Des paradis fiscaux aux paradis cryptos
Toutes les monnaies numériques permettent de tracer les transactions des utilisateurs. Qui aura le contrôle des données de paiement ? Etats ? GAFA ? Quelle sera leur utilisation ? Comment protéger la vie privée ? Aujourd’hui, les données de paiement sont protégées par le secret bancaire, mais le cas de Google Pay et Apple Pay illustre la nouvelle problématique. Alors qu’Apple Pay est rémunéré par les banques, Google Pay fournit un service gratuit de paiement par mobile, mais les données collectées sont susceptibles d’être ensuite monétisées par Google pour optimiser le ciblage publicitaire. Le choix du consommateur n’est pas évident, car les outils de paiement par mobile sont définis par le système d’exploitation. Apple Pay n’est pas compatible avec Android et le seul service de paiement mobile compatible avec l’iPhone est Apple Pay. Seule l’interopérabilité supprimera l’effet réseau et permettra d’élargir l’offre des outils de paiement pour les consommateurs.
L’enjeu des données est aussi au cœur des réflexions des banques centrales. La Banque centrale européenne envisage une possibilité de paiements anonymes avec l’euro numérique pour des montants faibles, mais les transactions traçables seront la norme pour prévenir le blanchiment d’argent, le financement du terrorisme et l’évasion fiscale. L’intérêt pour les monnaies numériques émises par les banques centrales est plus fort dans les pays où la monnaie pour rait aider à mieux contrôler les échanges économiques informels. Le fait que la Chine soit le pays le plus avancé dans la conception du eyuan et, en mêmes temps, qu’elle ait imposé des restrictions sur le bitcoin est perçu comme le souhait de renforcer les outils de la sur veillance étatique.

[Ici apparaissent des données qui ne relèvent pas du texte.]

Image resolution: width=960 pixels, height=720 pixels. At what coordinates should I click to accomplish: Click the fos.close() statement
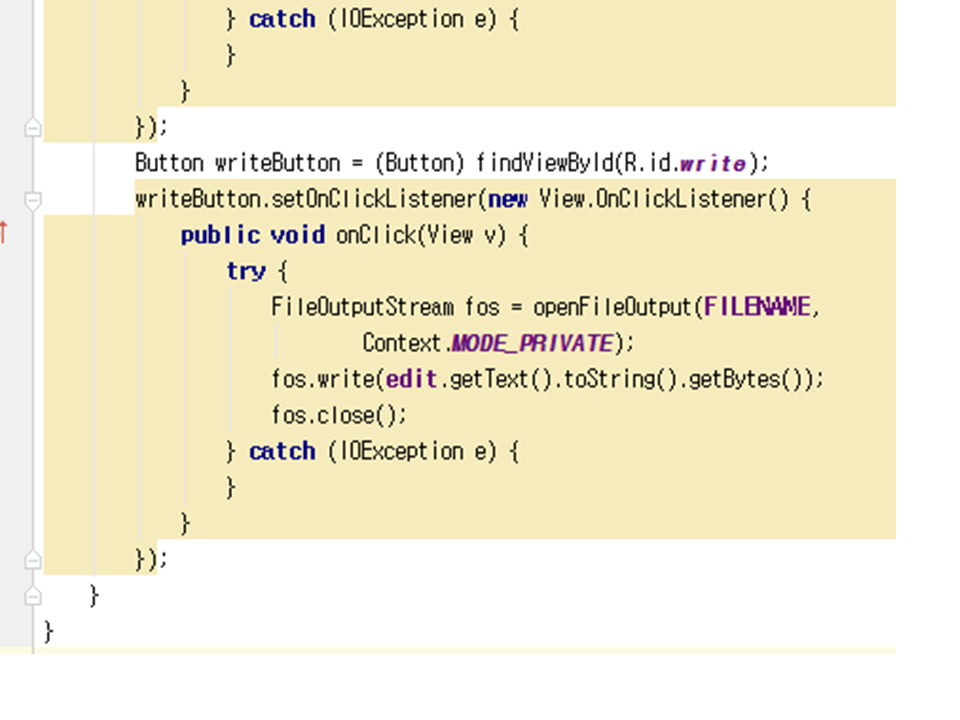coord(339,415)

Le bitcoin et certaines cryptomonnaies sont souvent présentés comme une alternative pour protéger la vie privée et résister à la censure. Néanmoins, le bitcoin ne peut pas échapper à la régulation et, dans le futur, les utilisateurs de bitcoins pourront rester anonymes seulement s’ils n’interagissent pas avec le monde physique et les institutions régulées. Les paradis fiscaux se transformeront en paradis cryptos. La décentralisation du bitcoin est plutôt un mythe. Bien que le bitcoin fonctionne sans un tiers de confiance, la gouvernance du bitcoin est dominée par quelques développeurs et investisseurs et la distribution du bitcoin semble être encore plus inégale que la richesse traditionnelle.
La concurrence entre les nouveaux systèmes de paiement va sûrement baisser le coût des paiements. Mais le gagnant de la guerre pour les données de paiement n’est pas encore connu. L’enjeu est notre modèle économique et sociétal.